Work to be completed -> Whatever the records hold, copy it exactly and completely.

Extracted material ->
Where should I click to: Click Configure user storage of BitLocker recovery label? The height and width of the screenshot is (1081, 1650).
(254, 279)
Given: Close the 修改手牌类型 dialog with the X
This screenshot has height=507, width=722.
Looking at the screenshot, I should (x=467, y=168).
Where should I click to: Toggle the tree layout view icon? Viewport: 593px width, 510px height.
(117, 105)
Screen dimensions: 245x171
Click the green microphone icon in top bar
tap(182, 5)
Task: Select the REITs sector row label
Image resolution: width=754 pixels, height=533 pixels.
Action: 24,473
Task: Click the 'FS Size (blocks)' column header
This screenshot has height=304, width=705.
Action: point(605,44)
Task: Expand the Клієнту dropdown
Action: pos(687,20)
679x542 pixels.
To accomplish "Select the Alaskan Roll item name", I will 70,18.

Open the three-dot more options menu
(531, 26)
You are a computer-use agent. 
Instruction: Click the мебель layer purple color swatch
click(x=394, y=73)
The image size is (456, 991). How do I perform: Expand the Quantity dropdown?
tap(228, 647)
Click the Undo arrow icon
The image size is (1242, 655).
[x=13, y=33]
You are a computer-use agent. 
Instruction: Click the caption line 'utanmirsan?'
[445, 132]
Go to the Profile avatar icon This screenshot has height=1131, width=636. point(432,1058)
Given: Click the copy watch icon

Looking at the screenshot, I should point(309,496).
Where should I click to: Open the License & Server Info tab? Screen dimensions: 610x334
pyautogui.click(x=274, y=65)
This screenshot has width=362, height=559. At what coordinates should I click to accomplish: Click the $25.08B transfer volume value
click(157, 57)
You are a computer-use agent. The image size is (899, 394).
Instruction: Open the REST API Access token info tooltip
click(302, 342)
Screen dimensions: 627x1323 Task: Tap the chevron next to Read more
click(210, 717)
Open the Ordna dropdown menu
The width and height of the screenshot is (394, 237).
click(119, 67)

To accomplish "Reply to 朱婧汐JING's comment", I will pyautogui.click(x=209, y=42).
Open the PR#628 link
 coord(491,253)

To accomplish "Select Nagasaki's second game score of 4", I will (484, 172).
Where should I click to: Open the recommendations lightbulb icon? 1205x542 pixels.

Response ->
Where should I click to: Click Configure user storage of BitLocker recovery label? The height and width of the screenshot is (1081, 1650).
(254, 279)
Given: Close the 修改手牌类型 dialog with the X
This screenshot has height=507, width=722.
Looking at the screenshot, I should (x=467, y=168).
Where should I click to: Toggle the tree layout view icon? Viewport: 593px width, 510px height.
(117, 105)
Screen dimensions: 245x171
Click the green microphone icon in top bar
tap(182, 5)
Task: Select the REITs sector row label
Image resolution: width=754 pixels, height=533 pixels.
Action: 24,473
Task: Click the 'FS Size (blocks)' column header
This screenshot has height=304, width=705.
Action: point(605,44)
Task: Expand the Клієнту dropdown
Action: pos(687,20)
679x542 pixels.
To accomplish "Select the Alaskan Roll item name", I will 70,18.

Open the three-dot more options menu
(531, 26)
You are a computer-use agent. 
Instruction: Click the мебель layer purple color swatch
click(x=394, y=73)
The image size is (456, 991). How do I perform: Expand the Quantity dropdown?
tap(228, 647)
Click the Undo arrow icon
The image size is (1242, 655).
[x=13, y=33]
You are a computer-use agent. 
Instruction: Click the caption line 'utanmirsan?'
[445, 132]
Go to the Profile avatar icon This screenshot has height=1131, width=636. point(432,1058)
Given: Click the copy watch icon

Looking at the screenshot, I should point(309,496).
Where should I click to: Open the License & Server Info tab? Screen dimensions: 610x334
pyautogui.click(x=274, y=65)
This screenshot has width=362, height=559. At what coordinates should I click to accomplish: Click the $25.08B transfer volume value
click(157, 57)
You are a computer-use agent. The image size is (899, 394).
Instruction: Open the REST API Access token info tooltip
click(302, 342)
Screen dimensions: 627x1323 Task: Tap the chevron next to Read more
click(210, 717)
Open the Ordna dropdown menu
The width and height of the screenshot is (394, 237).
click(119, 67)

To accomplish "Reply to 朱婧汐JING's comment", I will pyautogui.click(x=209, y=42).
Open the PR#628 link
 coord(491,253)

To accomplish "Select Nagasaki's second game score of 4", I will (484, 172).
Where should I click to: Open the recommendations lightbulb icon? 1205x542 pixels.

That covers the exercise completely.